Karşımızda, iki dağın arasında bir tepeye heybetle oturmuş, ayaklarının altında Golan'ın verimli topraklarında ve eşsiz güneşinde olgunlaşan elmaların, kirazların, bademlerin ekildiği tarlalar.
Majdal Şams, aşağıda bu manzaraya bakıyor; bir de geceleyin belirginleşen, köyün Suriye'de kalan yarısının tek tük ışıklarına.
Suriyeli Gelin filmini izlerken, Majdal Şams'ı görebileceğim aklımın ucundan geçmemişti. Sırtını tepeye yaslamış köy, setler halinde aşağı doğru iniyordu.
Tam da filmdeki gibi, turuncu bir huzme kaplıyordu köyün üzerini gün batımıyla birlikte.
Golan'daki son köy
1967'de İsrail'in işgal ettiği Golan Tepelerindeki son köy Majdal Şams. İşgal köyü bölmüş, yarısı İsrail yarısı Suriye olmuş. Tamamı Dürzi olan köy halkı Suriye'ye geri döneceği günü bekliyor.
Dürziler her ne kadar da İsrail'in askere giden iki azınlık grubundan biri olarak "sadık" bir azınlık olarak görülseler de, bu köyde Suriye'ye dönmek için sıklıkla gösteriler yapılıyor.

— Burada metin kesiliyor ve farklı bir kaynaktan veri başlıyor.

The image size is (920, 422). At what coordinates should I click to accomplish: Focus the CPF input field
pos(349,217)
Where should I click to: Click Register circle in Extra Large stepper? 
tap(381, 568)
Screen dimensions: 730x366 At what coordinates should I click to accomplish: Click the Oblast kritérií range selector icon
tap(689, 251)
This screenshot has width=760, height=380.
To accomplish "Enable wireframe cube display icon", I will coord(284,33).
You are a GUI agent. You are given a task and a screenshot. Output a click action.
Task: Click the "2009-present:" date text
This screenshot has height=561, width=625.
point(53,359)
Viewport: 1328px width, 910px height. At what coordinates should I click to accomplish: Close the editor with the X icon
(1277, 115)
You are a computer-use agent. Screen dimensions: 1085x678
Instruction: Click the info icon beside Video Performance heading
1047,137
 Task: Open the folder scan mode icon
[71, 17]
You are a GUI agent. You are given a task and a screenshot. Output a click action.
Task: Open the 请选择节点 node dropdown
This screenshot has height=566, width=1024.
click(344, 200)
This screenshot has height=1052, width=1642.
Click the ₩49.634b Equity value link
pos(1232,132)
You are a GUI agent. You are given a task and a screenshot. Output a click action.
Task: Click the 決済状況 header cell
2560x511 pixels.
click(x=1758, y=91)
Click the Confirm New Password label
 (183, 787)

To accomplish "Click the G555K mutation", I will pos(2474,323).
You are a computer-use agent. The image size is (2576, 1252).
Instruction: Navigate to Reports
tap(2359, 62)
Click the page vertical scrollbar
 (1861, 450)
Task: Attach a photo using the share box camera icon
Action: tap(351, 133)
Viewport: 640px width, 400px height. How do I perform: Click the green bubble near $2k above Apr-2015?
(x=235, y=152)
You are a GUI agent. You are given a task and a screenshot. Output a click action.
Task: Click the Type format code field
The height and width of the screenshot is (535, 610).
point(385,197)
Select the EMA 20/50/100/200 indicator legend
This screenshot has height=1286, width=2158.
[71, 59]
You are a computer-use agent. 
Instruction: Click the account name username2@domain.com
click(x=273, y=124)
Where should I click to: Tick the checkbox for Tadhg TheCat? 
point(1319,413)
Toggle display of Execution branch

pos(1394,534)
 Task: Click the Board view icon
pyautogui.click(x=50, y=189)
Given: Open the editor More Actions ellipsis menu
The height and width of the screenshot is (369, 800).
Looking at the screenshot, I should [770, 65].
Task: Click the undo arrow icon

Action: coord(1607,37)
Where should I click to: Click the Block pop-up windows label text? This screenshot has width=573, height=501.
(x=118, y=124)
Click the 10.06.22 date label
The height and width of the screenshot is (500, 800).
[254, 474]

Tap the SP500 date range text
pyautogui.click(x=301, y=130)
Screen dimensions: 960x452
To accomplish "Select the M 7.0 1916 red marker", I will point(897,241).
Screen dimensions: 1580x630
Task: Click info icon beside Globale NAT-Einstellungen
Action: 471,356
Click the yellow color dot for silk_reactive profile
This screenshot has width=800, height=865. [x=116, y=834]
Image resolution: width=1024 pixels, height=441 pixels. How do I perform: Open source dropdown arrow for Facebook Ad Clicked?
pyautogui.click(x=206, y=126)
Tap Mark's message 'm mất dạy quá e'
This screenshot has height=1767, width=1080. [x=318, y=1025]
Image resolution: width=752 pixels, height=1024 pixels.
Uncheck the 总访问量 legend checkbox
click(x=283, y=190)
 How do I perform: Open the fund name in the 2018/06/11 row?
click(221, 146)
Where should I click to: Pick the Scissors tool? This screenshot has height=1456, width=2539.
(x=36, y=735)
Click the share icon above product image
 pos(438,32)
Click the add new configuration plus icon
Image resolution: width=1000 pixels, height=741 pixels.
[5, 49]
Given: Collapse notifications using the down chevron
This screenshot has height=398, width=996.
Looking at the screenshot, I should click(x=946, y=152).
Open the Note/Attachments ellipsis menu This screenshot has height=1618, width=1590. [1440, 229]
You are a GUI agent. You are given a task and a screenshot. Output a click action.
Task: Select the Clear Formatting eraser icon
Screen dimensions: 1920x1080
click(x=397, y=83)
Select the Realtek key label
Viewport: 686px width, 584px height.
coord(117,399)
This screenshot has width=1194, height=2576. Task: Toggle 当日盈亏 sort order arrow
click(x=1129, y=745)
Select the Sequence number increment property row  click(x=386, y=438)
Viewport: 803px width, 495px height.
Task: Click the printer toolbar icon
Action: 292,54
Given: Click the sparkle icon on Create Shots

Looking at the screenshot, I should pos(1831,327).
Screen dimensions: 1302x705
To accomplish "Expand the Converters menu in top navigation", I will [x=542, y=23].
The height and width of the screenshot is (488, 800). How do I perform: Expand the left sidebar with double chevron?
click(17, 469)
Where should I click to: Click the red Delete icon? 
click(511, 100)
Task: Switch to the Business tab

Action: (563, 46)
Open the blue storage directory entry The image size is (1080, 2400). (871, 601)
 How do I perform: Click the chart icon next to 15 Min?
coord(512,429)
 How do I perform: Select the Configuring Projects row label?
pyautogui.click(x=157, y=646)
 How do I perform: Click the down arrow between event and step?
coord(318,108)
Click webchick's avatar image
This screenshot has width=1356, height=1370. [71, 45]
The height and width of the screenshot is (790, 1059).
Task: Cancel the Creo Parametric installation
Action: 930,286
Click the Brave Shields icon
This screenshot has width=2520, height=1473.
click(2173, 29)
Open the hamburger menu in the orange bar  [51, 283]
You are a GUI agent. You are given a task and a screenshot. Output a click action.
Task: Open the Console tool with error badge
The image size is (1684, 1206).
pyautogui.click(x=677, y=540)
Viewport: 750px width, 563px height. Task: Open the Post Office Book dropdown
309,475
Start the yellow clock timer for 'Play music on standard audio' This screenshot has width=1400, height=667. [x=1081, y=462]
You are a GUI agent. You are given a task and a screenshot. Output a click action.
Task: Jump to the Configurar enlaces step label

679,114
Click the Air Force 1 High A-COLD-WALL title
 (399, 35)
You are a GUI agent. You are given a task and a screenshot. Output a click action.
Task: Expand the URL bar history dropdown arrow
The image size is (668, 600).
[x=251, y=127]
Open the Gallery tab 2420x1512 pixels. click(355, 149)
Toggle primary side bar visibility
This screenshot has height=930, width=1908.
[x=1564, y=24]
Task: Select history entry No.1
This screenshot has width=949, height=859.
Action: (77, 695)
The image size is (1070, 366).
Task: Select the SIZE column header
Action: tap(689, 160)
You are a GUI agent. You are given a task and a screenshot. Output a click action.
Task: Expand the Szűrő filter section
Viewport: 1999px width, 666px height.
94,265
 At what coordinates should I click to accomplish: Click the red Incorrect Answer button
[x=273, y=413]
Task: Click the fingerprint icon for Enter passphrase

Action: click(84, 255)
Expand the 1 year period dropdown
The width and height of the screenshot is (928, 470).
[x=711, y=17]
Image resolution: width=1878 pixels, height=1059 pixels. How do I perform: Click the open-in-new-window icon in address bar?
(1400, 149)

Yüzyıllardır yaşadıkları bu coğrafyada Dürziler, Suriye'de de İsrail'de de öteki; dini olarak İslamiyet'in yeni bir kolunu takip ettikleri için iki ülkede de ötekiler.
Ama Suriye ve İsrail arasında devam eden savaş durumu, işgal altında olmaları, köyün iki taraftaki sakinlerinin rahatça gidip gelememesi ve hatta kız alıp verme durumlarında tarafların ailelerini bir daha kendi ülkelerinde ziyaret edemeyecek olmaları gibi sorunlar bu köydeki Dürzilere kendilerini iki defa öteki hissettiriyor.
İsraillilerin Golan Tepelerindeki bu köylere sadece elma, armut almaya gelip, dönüp yollarına devam ettiklerini de hesaba katarsak ciddi bir iletişimsizliğin hüküm sürdüğünü de söyleyebiliriz.
Ortalama bir İsrailli Yahudi, bu köylerin kendisi için güvensiz olduğuna inanmış pek fazla sorgulamadan.
Köye girmeye hiç gerek kalmadan çıkılan dağ yolundan İsrailliler kışın kayak merkezlerine gidiyor.
Yine aynı yola yakın bir yerde de bir Yahudi yerleşimi İsrailli Yahudilerin Dürzi köylerinde "gereğinden fazla" kalmaması için kurulmuş sanki.
Suriye suyu ve bayrağı
Köyün tek pansiyonunda kalmaya karar veriyoruz. Arkadaşımın babası rahatsız oluyor bu kararımızdan ve hatırlatıyor:
"Onlar hep Suriye'ye dönmek istiyor, emin misiniz oranın güvenli olduğundan?".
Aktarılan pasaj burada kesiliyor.